On Nov. 24, when hearing officer Merlyn Clark recommended that formal proceedings be held concerning the U.S. Highway 12 megaloads issue, he was the seventh independent legal expert to provide an opinion on the case. Taken together, the Idaho district court judge and five state supreme court judges who preceded him were evenly divided on whether ConocoPhillips should be allowed to transport its four loads across northern Idaho to Montana without further ado.
This isn’t to say the three supreme court judges who had ruled Nov. 1 in favor of Conoco necessarily supported the shipments of massive refinery equipment. That court concerned itself with the question of whether it had jurisdiction to even listen to the arguments.
They ruled that certain procedural steps had to be taken before the proper conditions existed for a formal hearing. Those steps were then initiated by attorneys for the three Idaho residents who brought the suit. The Idaho Transportation Department (ITD) responded with further steps, which led to the hearing and Clark’s decision.
The supreme court’s considerations of jurisdiction had arisen in the midst of many other questions. During that hearing, both sides put forth arguments about whether or not it is a good idea to transport the loads on Highway 12, the only main road available to area residents, which would be completely blocked during the passage of the trucks.
In detailed briefs and long presentations, all the primary legal issues were addressed: the feasibility and necessity of using Highway 12, the safety and convenience of the general public, and whether the three residents had a direct and substantial interest in the proceedings.
The hearing over which Clark presided contained such arguments, but it mostly focused on whether the three residents would be personally affected by transport of the four loads in ways that were greater than those of the general public.
At the hearing’s outset, Clark declared he would not consider other potential megaloads in his deliberations, and he did not believe that permitting the four loads to be transported would open the door to more such shipments. But he added that his preconceptions were subject to change if arguments convinced him otherwise.
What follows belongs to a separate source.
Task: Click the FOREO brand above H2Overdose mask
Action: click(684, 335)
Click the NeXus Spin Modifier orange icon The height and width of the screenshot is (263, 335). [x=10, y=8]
A few days before Clark’s decision was announced, one of the petitioners, Linwood Laughy, guessed that his side would lose, “because it is hard to argue that just four loads will damage the tourism industry.”
Indeed, a main objective of the hearing was to determine whether the three petitioners, who all work in the tourism industry, would be directly affected by the four loads. Conoco’s attorneys put much emphasis on this question. The residents’ lawyers also addressed the issue, but positioned it within a larger canvas of what it would mean to let the loads go without holding formal court proceedings.
Clark’s 20-page recommendation says health and business concerns of the petitioners show they have a direct and substantial interest in allowing the loads to go. Pointing to a rule that says their interests must not “unduly broaden the issues,” he stresses that the prospect of other megaloads is “not relevant” to the case.
Apparently, Clark decided that fully blocking the road, despite pulloffs at regular intervals, might put the residents at risk. A tempting interpretation of all this is that the big picture drawn by the petitioners’ lawyers, which included long-term preparations by ITD for many megaloads on the highway, was persuasive despite Clark’s protestations that other potential shipments are irrelevant.
In any case, Borg Hendrickson, one of the petitioners, offered what a formal hearing means to her. “It is good news that a neutral lawyer has said, yes, residents and business owners who live, work and recreate along U.S. Highway 12 do have a voice in government agency dealings that directly affect them.”